◆ Task prompt ◆
Select every line containing the word "target" from the material, and copy those lines.

◆ Recorded data ◆
=-=-=-=-=

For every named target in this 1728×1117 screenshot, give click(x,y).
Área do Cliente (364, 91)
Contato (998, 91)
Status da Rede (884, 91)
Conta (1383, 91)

=-=-=-=-=

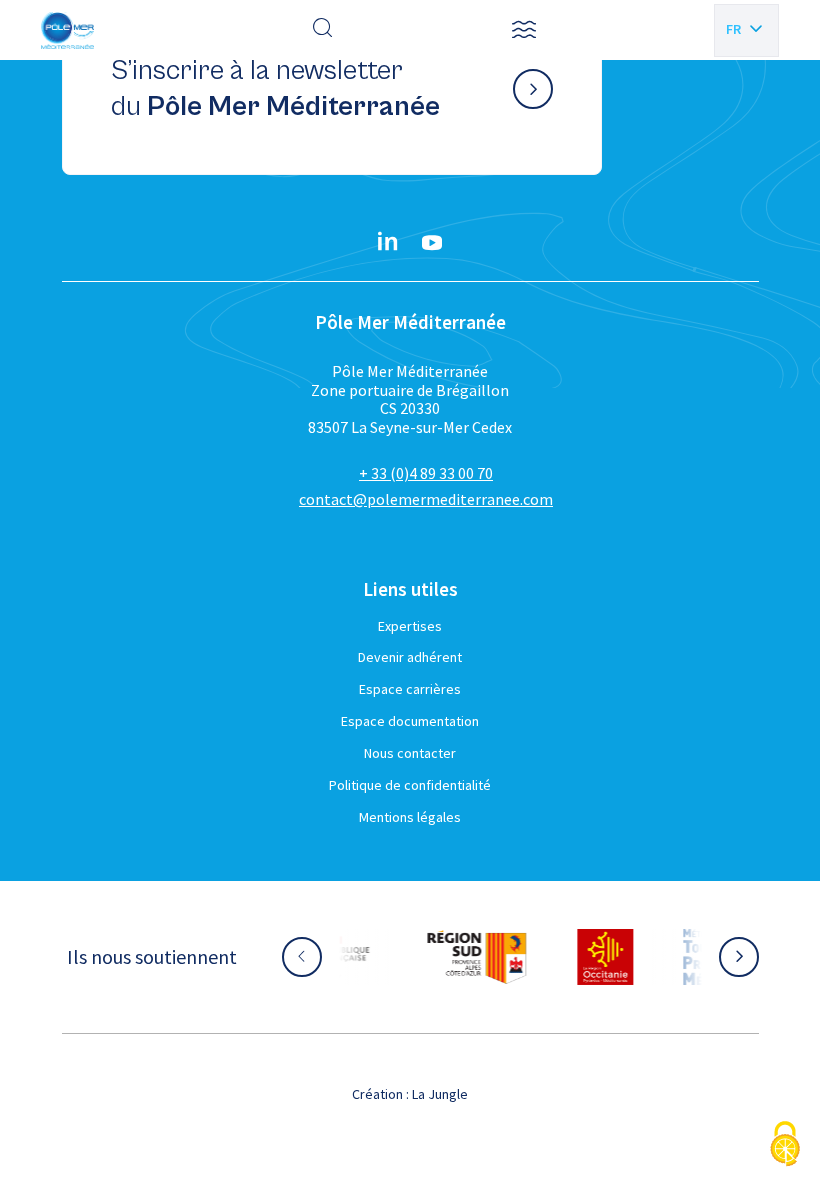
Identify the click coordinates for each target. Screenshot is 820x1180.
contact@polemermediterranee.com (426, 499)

=-=-=-=-=

◆ Written response ◆
For every named target in this 1728×1117 screenshot, give click(x,y).
Identify the click coordinates for each target. Screenshot is 820x1180.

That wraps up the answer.